There is a very specific kind of uneasiness in black Bahamians as we try to translate our blackness when we move into other spaces, and it is most felt and visceral when we emigrate. While the African diaspora is very much real and very much alive, there’s often this unspoken but palpable sense as Bahamians - given our history - that we can’t quite always tap into our blackness when we’re placed elsewhere; that we don’t quite feel a part of the main. We feel that our ties are tenuous, and when you add in the complexity of identifying with black womanhood on a global scale, the waters become more muddied.
For the eighth National Exhibition (NE8), Giovanna Swaby addresses this discomfort directly in “I Learned In Passing” (2016). Through this displaced domestic setting, Swaby builds up a narrative that so many of us can identify with as black Bahamian women travelling abroad. There are framed images including snippets of dialogue outlining incidents of racial microaggressions: those lesser-known, smaller, but more insidious moments of stereotyping practices that can so often be left unaddressed because they are seen to be ‘harmless’ ignorances, rather than a big part of the patriarchal machine.
Ornate wallpaper and frames make an intimate home for the project in the ballroom of the NAGB. It is an unabashedly and unashamedly domestic, feminine space. Swaby outlines the difficulty in her move to Canada for university. “A lot of it had to do with the vast difference in culture in general. Vancouver has a very strong sense of politeness that isn’t as much to do with friendliness all the time and can feel quite passive-aggressive.” The work deals very openly and honestly with her experience and that of other women in the same situation. “I just find it kind of strange to navigate spaces as a black woman here, knowing that a lot of the people I come across won’t have encountered many black people in their lives.
There’s this level of curiosity, and that’s difficult for me to deal with, and that seems difficult to satisfy on their end. I feel like I’m constantly walking a line of trying to figure out in each instance if the curiosity is innocent or harmful - and that’s one of the things I’ve been trying to address in my work. When do people cross the line from being curious into being harmful or offensive?” It’s an utterly uncomfortable experience being seen as Other at best, and unfortunately often violent at its worst. To be Other is to be foreign, unfamiliar, to be exoticised and an object of curiosity as Swaby describes, or to be feared. How can we find strategies to combat this? This is partly how the work functions for her, as a tool to attempt to correct some of these issues. “The work is a little bit of an educational experience. In the first showing of the piece in Vancouver, most of the audience obviously wasn’t going to be black, and in fact, the Vancouver audience is mostly Asian people or Caucasian people who can’t relate to this experience of being a black woman in a mostly non-black space. In some ways, it’s a window for them into this experience that they would never otherwise be privy to. That’s important because it heightens a sense of awareness in their future interactions and how they might manage this, or perhaps it can highlight something that they may not have realised was offensive previously, something that they thought was normal or ‘okay’ that could so easily make someone uncomfortable as a black woman being approached this way.”

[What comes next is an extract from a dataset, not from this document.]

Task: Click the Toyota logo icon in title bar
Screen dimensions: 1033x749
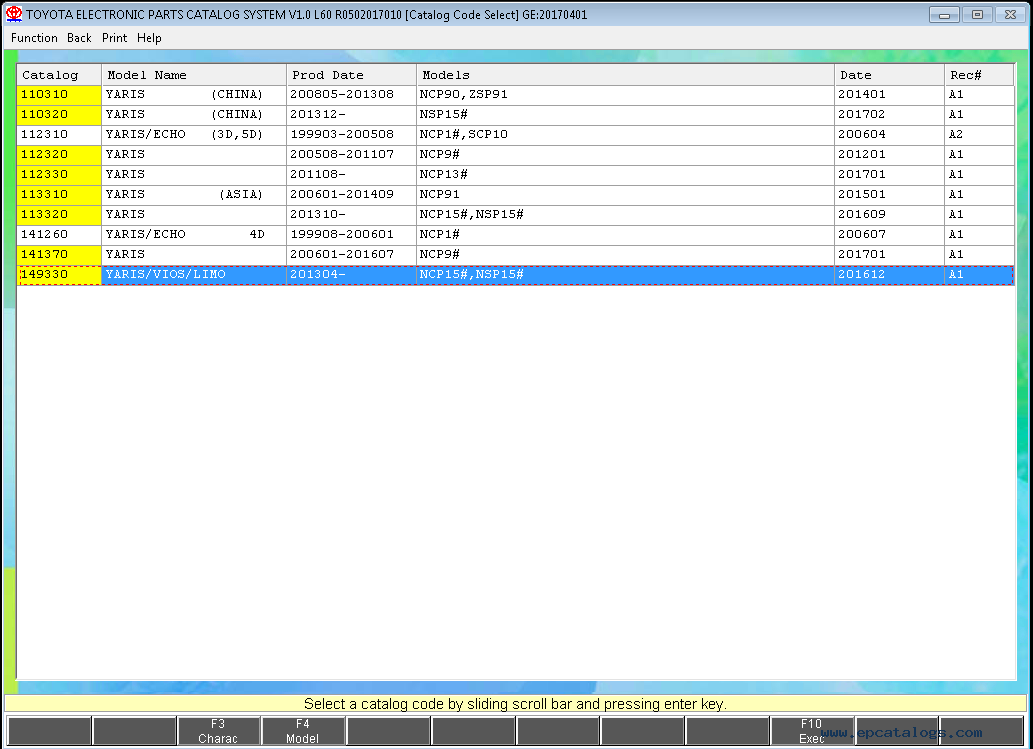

Translating your experience and learning to navigate new spaces has much to do with language and with these conversations occurring. How else can we get to know ourselves if not through interactions with those different to us? This kind of work runs in accordance with a strong tradition in black feminist work and the idea of portraiture as a way to reclaim narratives, and at the end of the day, Swaby’s work serves a rather large, involved installation that acts as a self-portrait of her experience and this shared experience we know so well. “As for the aesthetics, I chose to not shy away from the feminine. It’s very much about blackness, but it’s centred on womanhood as well. There’s a lot of fabric and sewing involved in the work; a very matriarchal practice or trade passed down and on from generations of women. I learned to sew from my mother and she from her mother. I don’t see a weakness in femininity, and I find the history of it to be very strong and dominant. I wanted to carry that on through my work instead of dismissing it - which is so often done in hopes of not being labelled as ‘artwork done by a woman’ or overtly feminine. I’m not interested in not identifying with this; I’m all about embracing this to learn more about it and continuing that history.”
This portrait of the life of a black woman moving and becoming a minority elsewhere is an idea we know all too well, through different interpretations. From the vital work of American artist Lorna Simpson - with her portraits of black women and men who could so easily be translated into any of us, into any of our experiences - to the work of artists closer to home, like Jamaican Ebony G. Patterson who bombards us with garish, beautiful, over-embellished installations investigating blackness in the Caribbean.
These works act as part of a bigger conversation, and a conversation needed, in how we are represented and how we are seen to the rest of the world, and most importantly, how this affects the way we are engaged with on a human level as much as the systemic problems we encounter. The more we open up this dialogue, the more we can work to build our narratives – as these women have done – and the more we can build our stories told from our mouths.